Shit. Power, always power, crisscrossing with the other things, making everything impossible. And love was so hard for her, was impossible for her, because of what it meant to her. Being there for another. Not fidelity in sex. Not being a servant. But utter being there for the other, the way she was for her friends even if they called at two in the morning, even if they needed a place to hide out when she was finishing a manuscript. And for her children whenever they called, whenever they came, whatever they needed.

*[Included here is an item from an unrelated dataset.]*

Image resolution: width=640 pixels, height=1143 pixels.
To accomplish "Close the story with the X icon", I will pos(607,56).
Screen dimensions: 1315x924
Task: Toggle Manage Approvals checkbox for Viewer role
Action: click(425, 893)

Why did she feel she owed him this? Would he grant it to her? She looked at him. He might. Then she looked again, shocked. He was gazing into space, he looked gaunt, hollow-eyed, drained of life. He looked old, spectral. He was a walking-around dead man.
She reached out and stroked his head, and he turned to her slowly, suspiciously. She did not try to smile this time, she merely gazed at him and stroked his head. “Your wife lied to you,” she said.
“Yes.” He relaxed a little, his back slumped. He took her hand and kissed it, then replaced it on her lap, and got up and moved to the other chair. He sat down and sipped his Scotch. He was facing her, he pulled the chair up close to her.
“You see: you go along for so many years doing things a certain way, thinking you’re a decent person, well, average anyway, no, damn it, decent, because whatever you’re doing, everybody else is doing too, or almost everybody else. And nobody seems to see anything wrong. So you don’t think about it, really….”
“What kinds of things?”
He shrugged. “Well, all kinds. You know. Little things, like opening car doors for women as if they were too weak to do it themselves. Or carving the roast even though Edith carves better than I do. Fetching drinks. Deferring to women in social situations. Taking out the garbage—whenever I was home to do it. Not ever, ever, dusting a table or clearing a table or washing or drying a dish.” She sighed. Dishes.
“But essentially what I mean is staying in a marriage that’s been dead for years, simply because you are married and your wife is a good woman, and because it is wrong, wrong, wrong, to walk out on a woman just because you’re missing something, some vitality. Especially a woman like Edith, who never worked, who’s devoted her life to me and the kids, to taking care of everything, really. I say I did the ‘male’ jobs, but in fact, I was almost never home. She really did everything….” He was watching her face carefully. Does he think this tale is going to upset me? Does he think I don’t already know it, haven’t heard it hundreds of times before, couldn’t have told it about him?
“Well, so you decide that it is foolish and immature to walk out on such a solid good thing. That’s what you call it in your mind. But you are hankering, there’s an itch, you want more, it’s not enough. She doesn’t seem to be unhappy, she seems content with the way things are. So you tell yourself women are different. She has the kids, she has the house, those things really seem to matter to her.
“Whereas, they don’t matter to you, much as you try. Oh, the kids are cute, sometimes they’re even interesting, but not often. And it is a goddamned pain in the neck to watch them even for a couple of hours, if she goes out on a Saturday afternoon and leaves you to baby-sit. And you can’t really grasp her total involvement with them, it seems strange to you. And you tell yourself women are a different species from men, and you shrug, and you accept it.”
“Easily.”
“Yes.” He did not look at her. “And you’re already spending two or three nights a week in town, having dinner with so-called important people, and it’s not a difficult thing to expand that to four nights a week and cut back on the important people a little. And it’s not a difficult thing either to get a little place of your own in town, you can even tell her about this, it’s for nights when there are late meetings and you stay over in town. Or you can share one with some of your friends. I didn’t though. Share it, or tell Edith. I just got it. But in fact I hardly used it, because they all had their own places, the girls. Wonderful girls—women. It seems an ideal solution. You get the excitement and vitality you’ve been missing, you keep the solid marriage, the house, the kids, wife’s not unhappy, you’re happy. It seems,” he looked up at her bewildered, “the decent thing to do.”